Village in Ilam province, Iran

Mahmudabad (محموداباد) (Note: Also romanized as Maḩmūdābād; also known as Maḩmūdābād-e Mīsh Khāş) is a village in, and the capital of, Mahmudabad Rural District of Sivan District, Ilam County, Ilam province, Iran.

==Demographics==
===Ethnicity===
The village is populated by Kurds.

===Population===
At the time of the 2006 National Census, the village's population was 854 in 171 households, when it was in Mishkhas Rural District of the Central District.

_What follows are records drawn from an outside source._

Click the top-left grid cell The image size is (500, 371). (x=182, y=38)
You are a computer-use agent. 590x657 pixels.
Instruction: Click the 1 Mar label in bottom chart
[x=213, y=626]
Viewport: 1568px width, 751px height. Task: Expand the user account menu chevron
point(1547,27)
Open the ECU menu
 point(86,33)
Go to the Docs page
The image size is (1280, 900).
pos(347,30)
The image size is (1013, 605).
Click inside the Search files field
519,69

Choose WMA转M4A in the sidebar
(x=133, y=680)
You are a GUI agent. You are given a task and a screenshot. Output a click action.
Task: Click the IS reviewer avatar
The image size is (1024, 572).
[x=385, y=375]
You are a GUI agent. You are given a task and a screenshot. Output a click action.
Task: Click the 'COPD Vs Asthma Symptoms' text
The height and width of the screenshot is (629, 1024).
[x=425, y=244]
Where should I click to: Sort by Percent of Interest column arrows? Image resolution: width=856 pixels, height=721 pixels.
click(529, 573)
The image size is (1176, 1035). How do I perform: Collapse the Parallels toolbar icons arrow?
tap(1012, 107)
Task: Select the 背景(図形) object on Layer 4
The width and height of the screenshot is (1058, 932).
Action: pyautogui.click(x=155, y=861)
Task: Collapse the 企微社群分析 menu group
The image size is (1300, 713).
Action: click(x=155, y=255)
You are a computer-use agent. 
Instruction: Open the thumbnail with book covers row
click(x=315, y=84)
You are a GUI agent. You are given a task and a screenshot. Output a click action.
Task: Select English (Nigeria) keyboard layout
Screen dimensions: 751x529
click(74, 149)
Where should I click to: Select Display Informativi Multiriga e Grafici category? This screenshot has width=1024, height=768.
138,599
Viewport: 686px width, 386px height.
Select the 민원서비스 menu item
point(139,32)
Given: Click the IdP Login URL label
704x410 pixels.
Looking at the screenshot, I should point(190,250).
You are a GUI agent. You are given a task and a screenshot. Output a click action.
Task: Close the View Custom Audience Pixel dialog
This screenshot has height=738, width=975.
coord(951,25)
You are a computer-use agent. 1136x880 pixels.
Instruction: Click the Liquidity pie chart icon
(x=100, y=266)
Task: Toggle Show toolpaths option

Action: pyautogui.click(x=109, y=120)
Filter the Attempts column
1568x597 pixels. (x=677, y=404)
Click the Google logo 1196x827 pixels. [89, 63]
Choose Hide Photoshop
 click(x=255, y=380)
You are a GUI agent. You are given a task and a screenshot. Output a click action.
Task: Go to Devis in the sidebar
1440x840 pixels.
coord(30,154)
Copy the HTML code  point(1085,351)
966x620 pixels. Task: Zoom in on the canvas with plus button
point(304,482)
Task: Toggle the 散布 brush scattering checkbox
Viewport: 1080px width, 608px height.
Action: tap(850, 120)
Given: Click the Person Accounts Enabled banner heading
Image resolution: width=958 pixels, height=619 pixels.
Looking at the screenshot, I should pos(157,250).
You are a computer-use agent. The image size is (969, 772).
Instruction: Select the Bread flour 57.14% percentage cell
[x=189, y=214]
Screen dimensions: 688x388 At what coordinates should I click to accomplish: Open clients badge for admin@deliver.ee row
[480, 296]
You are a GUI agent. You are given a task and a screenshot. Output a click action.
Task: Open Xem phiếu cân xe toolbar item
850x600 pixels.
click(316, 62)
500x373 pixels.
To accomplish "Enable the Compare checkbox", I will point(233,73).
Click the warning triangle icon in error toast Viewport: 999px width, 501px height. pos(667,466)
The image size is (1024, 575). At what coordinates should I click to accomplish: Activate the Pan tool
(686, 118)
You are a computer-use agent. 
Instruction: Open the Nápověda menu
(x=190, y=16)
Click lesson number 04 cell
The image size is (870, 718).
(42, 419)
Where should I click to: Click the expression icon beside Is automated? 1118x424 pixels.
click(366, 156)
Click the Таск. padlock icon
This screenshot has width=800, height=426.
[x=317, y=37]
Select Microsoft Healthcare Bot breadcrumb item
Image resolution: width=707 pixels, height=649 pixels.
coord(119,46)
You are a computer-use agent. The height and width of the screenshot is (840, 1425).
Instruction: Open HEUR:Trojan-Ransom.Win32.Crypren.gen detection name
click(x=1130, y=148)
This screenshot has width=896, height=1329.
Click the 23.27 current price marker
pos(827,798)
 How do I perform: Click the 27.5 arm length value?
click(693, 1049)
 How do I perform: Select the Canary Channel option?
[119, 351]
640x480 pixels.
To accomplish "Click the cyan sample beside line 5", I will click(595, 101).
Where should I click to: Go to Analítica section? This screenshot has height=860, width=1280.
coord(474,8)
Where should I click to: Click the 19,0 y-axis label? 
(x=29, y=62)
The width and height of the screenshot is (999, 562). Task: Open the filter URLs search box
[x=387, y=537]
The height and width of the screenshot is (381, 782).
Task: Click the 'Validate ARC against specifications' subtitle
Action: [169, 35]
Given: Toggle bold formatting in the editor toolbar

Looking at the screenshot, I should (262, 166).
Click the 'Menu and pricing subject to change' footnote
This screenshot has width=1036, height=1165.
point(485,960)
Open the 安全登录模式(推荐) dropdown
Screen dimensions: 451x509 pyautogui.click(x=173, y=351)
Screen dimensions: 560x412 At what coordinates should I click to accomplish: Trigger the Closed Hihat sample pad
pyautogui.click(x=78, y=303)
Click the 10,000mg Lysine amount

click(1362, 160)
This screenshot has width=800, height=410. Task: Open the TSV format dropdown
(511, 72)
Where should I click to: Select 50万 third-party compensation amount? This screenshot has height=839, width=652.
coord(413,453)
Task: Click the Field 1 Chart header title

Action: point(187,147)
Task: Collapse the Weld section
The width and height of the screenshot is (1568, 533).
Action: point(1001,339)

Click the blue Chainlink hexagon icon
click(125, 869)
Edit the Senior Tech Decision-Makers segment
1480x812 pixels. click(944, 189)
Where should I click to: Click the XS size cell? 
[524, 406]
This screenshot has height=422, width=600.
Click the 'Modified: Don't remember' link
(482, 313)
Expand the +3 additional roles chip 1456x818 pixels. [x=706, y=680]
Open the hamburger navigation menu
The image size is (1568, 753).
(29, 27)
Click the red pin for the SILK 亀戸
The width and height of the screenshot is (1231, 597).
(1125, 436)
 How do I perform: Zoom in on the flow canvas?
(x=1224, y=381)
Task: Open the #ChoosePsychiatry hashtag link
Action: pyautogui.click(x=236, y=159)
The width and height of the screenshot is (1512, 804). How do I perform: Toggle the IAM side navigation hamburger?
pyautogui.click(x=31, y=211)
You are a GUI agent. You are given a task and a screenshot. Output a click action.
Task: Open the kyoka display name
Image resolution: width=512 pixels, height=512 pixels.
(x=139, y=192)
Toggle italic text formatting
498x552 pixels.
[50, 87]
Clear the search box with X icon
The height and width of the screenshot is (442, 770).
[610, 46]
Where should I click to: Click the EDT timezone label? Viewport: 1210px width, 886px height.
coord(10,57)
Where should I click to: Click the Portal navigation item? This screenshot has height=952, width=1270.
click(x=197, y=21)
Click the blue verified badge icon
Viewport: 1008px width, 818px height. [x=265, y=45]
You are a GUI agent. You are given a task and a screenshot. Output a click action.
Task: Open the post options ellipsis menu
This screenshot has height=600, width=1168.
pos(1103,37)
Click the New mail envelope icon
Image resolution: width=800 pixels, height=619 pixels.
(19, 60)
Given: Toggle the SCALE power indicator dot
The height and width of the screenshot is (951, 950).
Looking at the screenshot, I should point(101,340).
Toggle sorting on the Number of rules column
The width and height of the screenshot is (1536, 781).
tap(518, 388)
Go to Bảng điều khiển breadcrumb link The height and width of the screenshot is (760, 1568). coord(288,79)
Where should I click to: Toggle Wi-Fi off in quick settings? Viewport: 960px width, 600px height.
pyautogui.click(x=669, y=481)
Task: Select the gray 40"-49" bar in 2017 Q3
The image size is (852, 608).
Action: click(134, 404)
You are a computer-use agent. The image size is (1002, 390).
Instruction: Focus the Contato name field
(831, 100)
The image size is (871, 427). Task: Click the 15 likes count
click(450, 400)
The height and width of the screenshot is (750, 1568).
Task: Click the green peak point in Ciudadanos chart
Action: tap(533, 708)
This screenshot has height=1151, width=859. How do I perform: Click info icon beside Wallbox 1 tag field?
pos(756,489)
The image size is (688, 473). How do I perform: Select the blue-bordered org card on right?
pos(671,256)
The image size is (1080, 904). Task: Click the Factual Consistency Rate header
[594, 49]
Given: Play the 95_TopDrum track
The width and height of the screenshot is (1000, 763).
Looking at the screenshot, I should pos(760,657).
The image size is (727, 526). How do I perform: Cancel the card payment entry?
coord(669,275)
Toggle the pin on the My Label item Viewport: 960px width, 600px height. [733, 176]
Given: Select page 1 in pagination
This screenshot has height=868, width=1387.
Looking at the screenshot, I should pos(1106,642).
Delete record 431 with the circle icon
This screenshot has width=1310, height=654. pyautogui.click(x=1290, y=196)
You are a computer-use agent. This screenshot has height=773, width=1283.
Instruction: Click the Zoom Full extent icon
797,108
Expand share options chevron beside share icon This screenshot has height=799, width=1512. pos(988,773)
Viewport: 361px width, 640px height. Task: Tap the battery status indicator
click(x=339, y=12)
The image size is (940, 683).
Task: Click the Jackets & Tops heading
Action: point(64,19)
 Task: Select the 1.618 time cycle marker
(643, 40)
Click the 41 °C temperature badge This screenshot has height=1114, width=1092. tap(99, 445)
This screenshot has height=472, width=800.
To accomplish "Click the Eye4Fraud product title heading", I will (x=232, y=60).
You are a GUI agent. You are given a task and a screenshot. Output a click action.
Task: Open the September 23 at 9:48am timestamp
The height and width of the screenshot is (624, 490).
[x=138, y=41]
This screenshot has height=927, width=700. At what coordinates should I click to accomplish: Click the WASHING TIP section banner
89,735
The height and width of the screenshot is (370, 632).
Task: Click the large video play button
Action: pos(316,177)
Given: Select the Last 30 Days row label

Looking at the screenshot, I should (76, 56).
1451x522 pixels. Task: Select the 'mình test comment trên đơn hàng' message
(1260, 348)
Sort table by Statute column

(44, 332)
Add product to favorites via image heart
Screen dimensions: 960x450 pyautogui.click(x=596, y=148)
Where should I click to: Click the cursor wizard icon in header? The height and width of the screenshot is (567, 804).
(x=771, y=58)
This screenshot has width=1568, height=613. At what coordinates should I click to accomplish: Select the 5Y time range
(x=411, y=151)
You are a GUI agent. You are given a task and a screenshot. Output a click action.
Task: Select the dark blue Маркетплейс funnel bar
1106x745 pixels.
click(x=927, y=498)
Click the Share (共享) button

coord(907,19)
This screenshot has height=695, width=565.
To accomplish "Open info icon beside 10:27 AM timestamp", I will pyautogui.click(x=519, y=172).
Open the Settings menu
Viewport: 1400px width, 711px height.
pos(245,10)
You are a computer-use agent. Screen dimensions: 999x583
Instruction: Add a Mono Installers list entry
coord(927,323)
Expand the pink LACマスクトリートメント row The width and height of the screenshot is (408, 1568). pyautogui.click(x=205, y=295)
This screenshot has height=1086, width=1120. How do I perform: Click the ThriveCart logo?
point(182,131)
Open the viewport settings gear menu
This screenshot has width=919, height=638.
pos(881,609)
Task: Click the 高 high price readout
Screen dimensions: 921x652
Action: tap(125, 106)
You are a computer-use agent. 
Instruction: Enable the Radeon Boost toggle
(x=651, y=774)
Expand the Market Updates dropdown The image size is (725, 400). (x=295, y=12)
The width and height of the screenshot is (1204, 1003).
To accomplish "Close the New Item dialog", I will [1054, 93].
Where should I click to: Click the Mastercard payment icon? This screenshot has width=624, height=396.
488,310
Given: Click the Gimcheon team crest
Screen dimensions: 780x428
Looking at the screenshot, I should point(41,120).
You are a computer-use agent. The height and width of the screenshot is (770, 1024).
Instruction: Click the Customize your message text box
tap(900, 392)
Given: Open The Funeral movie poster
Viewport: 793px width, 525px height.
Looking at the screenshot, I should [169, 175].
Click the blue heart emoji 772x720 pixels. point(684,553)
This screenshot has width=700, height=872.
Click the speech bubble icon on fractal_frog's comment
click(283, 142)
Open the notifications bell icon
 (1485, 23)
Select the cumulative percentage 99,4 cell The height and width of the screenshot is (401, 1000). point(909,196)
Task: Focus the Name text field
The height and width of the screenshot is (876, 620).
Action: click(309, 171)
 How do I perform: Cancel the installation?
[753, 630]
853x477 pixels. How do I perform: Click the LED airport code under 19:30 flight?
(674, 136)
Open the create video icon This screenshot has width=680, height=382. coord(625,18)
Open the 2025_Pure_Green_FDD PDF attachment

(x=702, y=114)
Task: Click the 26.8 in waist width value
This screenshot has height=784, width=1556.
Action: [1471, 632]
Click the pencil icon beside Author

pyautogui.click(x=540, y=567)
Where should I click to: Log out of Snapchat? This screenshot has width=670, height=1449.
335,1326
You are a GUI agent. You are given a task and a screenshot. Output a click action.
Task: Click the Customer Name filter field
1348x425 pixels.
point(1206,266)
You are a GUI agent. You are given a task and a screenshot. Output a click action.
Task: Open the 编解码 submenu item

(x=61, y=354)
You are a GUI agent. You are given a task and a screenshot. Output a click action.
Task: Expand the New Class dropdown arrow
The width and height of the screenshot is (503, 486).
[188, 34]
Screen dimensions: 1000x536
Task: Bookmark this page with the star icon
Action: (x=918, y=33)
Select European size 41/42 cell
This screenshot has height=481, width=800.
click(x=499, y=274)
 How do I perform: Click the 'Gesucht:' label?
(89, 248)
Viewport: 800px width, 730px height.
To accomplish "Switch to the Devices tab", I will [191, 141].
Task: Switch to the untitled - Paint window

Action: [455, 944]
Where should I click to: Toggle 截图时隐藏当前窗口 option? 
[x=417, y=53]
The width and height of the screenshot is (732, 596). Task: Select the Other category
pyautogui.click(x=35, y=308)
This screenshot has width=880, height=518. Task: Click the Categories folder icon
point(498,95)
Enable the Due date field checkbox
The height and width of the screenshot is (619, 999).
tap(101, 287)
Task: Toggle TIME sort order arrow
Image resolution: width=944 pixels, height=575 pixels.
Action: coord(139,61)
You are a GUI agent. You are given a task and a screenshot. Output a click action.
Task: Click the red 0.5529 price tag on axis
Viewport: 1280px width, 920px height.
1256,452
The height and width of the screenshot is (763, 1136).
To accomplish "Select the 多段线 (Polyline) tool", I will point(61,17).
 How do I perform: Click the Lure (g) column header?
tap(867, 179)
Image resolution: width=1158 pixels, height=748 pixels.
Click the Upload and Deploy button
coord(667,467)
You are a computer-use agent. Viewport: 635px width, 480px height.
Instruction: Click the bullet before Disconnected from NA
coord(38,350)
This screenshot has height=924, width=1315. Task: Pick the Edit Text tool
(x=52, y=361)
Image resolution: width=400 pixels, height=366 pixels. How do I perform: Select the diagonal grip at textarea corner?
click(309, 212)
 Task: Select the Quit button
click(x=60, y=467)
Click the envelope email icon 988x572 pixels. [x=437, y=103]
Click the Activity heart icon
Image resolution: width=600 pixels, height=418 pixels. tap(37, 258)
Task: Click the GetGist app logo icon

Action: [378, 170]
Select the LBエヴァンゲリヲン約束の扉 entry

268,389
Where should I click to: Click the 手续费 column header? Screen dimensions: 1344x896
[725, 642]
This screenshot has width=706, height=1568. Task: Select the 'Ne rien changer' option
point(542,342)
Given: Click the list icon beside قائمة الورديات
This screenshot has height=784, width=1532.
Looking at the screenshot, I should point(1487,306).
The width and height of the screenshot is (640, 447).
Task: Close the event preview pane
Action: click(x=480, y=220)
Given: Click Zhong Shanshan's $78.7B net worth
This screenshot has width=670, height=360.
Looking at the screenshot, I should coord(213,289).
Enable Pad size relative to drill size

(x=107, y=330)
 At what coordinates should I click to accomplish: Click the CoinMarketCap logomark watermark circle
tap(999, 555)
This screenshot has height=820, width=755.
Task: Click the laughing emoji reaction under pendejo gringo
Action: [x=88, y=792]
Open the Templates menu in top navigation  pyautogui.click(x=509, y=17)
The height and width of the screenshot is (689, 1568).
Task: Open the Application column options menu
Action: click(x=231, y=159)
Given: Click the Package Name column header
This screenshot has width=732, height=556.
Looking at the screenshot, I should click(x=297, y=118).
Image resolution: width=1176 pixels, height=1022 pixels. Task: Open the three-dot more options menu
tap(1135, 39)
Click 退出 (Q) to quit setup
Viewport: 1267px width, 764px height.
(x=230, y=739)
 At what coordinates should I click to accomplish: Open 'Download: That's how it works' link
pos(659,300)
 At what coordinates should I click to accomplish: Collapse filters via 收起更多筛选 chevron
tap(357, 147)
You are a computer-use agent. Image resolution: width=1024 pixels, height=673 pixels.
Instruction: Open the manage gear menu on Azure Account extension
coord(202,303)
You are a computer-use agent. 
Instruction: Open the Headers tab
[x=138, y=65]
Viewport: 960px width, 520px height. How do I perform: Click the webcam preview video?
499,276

The following census in 2011 counted 887 people in 225 households. The 2016 census measured the population of the village as 789 people in 217 households, by which time the rural district had been separated from the district in the formation of Sivan District.

In 2023, Mahmudabad was transferred to Mahmudabad Rural District created in the district.